Direct naar artikelinhoud
Muziek

‘Alles waar Arno zich mee bemoeit, is messcherp en efficiënt’: Stijn Meuris over Arno Hintjens

Arno in 2016 in de Ancienne Belgique.Beeld Alex Vanhee

De eerste gedachte die bij Stijn Meuris opkwam bij het bericht dat Arno Hintjens binnenkort op de MIA’s de Lifetime Achievement Award mag ontvangen, was: wablief, had hij die dan al niet? Of het verdiend is? ‘Het zou er nog aan mankeren, begot.’

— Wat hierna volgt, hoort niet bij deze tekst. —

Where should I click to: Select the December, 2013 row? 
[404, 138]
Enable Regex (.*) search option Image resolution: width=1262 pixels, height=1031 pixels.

Voor mij had de stoutste Oostendenaar het kleinood al mogen krijgen vlak na TC Matic, veruit het strafste Belgische ensemble dat ooit op een podium heeft gestaan. Akkoord, die groep heeft begin jaren 80 slechts een kleine vijf jaar bestaan, maar wat TC Matic in die korte periode aan witheet materiaal bijeen heeft geschreven, verdient sowieso een medaille. Voor moed, opoffering én inspiratie, want de groep heeft een hele generatie muzikanten doen inzien: zo wil ik het ook. Dat is niemand gelukt, maar goed.

TC Matic live was een feest. Links en rechts zal een bezorgde neus-keel-en-oorarts dat misschien anders zien, maar de klank die de groep met Jean-Marie Aerts, Serge Feys, Rudy Cloet en bassist Ferre Baelen (en later de Nederlander Michael Peet) voortbracht, kan enkel vergeleken worden met een goederentrein die afstormde op een, awel ja, andere goederentrein. Plotseling was daar een vaderlandse groep met iets wat als een sound omschreven kon worden. 

Van alles en nog wat

“Was dat dansbaar?”, vragen jonkies weleens, in de rondte gezeten terwijl opa de vier officiële albums nog eens op de Technics legt. Ja, dat was dansbaar. Zeer zelfs. Dat was van alles en nog wat. Funky als de neten, in hoge mate elektrisch en voorzien van een ritmesectie die even onweerstaanbaar als onnavolgbaar was. 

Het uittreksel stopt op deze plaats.